The malware infection found so far is the Poison Ivy Trojan which allows an attacker to remotely administer your computer – basically to do whatever they like…
All versions of the latest Java 7.x appear to be affected and the exploit works on all major web browsers in Windows. The next scheduled critical patch (fix) update from Oracle is not until October 16.
There appears to be no word from Oracle as to whether a fix will be rushed out any sooner – in fact I haven’t even found any acknowledgement from Oracle that the problem is being investigated. Until the vulnerability is fixed it would be safest to disable Java (or uninstall it).
Anyone with Java 7.x enabled as a plugin/add-on in their web browser is at risk.
You can easily check if Java is enabled by browsing to this website. If you see a message “Java is not detected” you should be safe – on that browser. Remember to test all web browsers that you use.
If you see a message that the Java plugin was detected then you do have Java enabled – disable it now to avoid this major security flaw.

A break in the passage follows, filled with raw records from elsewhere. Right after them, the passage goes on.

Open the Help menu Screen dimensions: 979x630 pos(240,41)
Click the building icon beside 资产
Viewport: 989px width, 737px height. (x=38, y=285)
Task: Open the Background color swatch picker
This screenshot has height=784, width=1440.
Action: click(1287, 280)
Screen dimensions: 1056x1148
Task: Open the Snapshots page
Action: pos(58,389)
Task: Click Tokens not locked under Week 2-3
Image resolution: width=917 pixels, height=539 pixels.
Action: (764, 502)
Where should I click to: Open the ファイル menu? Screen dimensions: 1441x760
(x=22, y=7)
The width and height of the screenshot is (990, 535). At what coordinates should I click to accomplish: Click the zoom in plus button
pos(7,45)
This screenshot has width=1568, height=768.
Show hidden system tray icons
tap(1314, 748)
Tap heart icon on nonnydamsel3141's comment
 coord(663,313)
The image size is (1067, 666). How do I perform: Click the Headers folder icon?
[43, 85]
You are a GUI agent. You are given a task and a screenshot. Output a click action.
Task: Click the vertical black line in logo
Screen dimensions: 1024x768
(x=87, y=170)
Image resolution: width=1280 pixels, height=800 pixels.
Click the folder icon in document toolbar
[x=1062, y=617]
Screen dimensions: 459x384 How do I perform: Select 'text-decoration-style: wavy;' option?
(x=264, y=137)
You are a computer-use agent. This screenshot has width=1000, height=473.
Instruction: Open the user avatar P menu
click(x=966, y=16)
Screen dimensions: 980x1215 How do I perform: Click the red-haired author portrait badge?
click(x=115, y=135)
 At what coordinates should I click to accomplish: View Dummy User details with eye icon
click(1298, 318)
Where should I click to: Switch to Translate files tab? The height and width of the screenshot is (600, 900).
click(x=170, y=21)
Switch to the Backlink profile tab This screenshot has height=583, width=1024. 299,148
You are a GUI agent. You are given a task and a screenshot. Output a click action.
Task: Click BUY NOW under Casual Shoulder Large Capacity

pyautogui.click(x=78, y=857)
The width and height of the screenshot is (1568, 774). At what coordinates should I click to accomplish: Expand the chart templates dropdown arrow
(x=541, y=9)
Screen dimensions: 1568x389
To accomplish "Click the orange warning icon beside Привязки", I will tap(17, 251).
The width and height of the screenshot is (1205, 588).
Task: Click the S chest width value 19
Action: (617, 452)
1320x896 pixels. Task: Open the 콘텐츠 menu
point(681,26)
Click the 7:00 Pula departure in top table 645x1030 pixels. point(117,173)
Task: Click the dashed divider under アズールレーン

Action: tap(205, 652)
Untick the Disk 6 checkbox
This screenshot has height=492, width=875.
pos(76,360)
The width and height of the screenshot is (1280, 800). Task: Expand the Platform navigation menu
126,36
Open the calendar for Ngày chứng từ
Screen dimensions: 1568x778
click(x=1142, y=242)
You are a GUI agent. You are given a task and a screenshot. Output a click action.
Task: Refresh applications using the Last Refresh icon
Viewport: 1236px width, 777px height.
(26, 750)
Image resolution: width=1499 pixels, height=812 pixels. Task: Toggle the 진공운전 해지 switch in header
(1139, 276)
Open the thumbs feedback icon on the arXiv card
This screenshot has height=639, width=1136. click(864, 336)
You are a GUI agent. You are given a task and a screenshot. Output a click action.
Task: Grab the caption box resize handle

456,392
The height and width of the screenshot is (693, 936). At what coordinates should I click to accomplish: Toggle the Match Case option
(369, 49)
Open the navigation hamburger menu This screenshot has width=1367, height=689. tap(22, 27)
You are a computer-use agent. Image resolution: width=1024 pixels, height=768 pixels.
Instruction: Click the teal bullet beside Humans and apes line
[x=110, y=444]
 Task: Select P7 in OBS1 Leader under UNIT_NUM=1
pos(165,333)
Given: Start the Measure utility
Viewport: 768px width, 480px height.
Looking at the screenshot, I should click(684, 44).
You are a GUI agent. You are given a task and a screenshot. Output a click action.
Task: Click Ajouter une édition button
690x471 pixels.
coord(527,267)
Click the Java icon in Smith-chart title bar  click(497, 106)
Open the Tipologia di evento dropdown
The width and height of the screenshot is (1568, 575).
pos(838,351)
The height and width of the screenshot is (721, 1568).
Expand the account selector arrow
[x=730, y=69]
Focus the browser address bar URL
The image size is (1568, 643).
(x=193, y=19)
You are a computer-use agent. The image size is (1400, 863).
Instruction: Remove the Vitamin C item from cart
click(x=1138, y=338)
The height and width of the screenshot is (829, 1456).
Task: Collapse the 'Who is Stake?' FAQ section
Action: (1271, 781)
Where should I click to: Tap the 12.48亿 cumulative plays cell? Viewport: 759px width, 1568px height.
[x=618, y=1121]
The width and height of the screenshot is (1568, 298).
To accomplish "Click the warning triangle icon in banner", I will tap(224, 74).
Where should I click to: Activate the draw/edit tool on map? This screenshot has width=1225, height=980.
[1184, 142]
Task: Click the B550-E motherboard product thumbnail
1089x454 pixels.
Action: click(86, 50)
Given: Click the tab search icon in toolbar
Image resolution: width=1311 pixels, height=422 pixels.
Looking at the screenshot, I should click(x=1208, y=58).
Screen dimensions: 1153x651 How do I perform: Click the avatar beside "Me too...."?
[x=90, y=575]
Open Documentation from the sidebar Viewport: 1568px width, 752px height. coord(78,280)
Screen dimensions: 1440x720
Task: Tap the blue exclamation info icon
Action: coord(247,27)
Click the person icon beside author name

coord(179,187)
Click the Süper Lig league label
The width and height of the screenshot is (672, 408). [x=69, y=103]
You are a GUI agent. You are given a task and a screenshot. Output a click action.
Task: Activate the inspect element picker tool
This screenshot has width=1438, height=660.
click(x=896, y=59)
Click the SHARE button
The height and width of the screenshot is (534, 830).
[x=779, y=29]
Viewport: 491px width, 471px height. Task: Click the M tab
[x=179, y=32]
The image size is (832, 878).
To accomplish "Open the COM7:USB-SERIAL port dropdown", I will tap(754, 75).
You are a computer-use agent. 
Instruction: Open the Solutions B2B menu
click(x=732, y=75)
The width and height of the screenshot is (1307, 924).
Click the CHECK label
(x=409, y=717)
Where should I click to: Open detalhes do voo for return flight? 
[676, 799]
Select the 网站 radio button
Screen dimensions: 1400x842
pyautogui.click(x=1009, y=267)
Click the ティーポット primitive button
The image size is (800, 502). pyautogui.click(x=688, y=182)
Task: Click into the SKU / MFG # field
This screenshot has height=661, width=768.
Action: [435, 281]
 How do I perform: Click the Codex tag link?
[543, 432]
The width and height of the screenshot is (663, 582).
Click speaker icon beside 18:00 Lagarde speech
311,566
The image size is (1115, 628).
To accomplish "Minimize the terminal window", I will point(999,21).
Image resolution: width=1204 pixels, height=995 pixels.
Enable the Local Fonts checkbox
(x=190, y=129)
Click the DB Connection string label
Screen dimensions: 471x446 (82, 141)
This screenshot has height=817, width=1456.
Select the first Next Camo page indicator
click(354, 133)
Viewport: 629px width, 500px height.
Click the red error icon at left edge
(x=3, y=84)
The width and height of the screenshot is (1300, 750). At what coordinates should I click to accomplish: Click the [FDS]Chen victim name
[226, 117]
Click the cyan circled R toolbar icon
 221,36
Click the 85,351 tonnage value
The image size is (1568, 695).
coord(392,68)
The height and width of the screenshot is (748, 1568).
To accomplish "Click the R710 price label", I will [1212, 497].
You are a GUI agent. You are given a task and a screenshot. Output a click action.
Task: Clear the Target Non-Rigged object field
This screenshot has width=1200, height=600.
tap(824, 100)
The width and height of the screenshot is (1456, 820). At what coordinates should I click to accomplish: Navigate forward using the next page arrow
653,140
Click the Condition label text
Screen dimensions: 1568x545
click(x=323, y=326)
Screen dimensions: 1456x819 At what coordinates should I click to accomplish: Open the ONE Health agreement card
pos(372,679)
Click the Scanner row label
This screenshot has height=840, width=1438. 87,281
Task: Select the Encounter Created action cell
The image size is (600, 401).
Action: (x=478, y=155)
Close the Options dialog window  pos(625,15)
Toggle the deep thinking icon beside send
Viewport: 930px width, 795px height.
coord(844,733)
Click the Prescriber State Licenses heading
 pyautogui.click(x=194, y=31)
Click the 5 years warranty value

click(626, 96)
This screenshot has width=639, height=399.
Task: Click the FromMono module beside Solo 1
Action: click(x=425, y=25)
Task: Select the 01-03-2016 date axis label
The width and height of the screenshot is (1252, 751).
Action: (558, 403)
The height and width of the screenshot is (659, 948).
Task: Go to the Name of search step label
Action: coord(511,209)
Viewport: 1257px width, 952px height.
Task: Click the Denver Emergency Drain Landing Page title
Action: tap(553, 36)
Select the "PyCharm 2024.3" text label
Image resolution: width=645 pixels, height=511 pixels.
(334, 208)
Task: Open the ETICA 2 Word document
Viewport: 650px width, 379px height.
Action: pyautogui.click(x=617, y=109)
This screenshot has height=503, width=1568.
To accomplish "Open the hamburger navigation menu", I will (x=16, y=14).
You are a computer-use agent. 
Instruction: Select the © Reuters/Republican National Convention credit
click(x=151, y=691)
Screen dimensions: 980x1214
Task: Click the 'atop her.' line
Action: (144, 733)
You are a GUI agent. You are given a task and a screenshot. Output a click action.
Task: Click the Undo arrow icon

To Disable Java – I’ve previously reviewed in detail how to do this:
Is Java Still Necessary?
I’ve tried to wean people off Java before but a shocking 84% of visitors to TechLogon still have it enabled – even though I guess no more than 10% of them ever actually need or use it.
Relatively few websites still use Java – it’s mainly reserved for a few web based games (e.g. Minecraft) and some online calculators. However, because it’s installed on the majority of computers, Java is increasingly the target of virus attack.
You could uninstall Java (like any other program) from your computer and have done with it – the problem is that you might need it outside of the web browser e.g. the popular LibreOffice program (free alternative to Microsoft Office) requires that Java is installed and you may find some other offline program you use does too.
If you know you don’t need Java, uninstall it.
If you’re not sure then it makes sense to just disable it in your web browser(s) to avoid web based exploits like the new one today – you can always re-enable it later if you need to (after Oracle have issued a fix).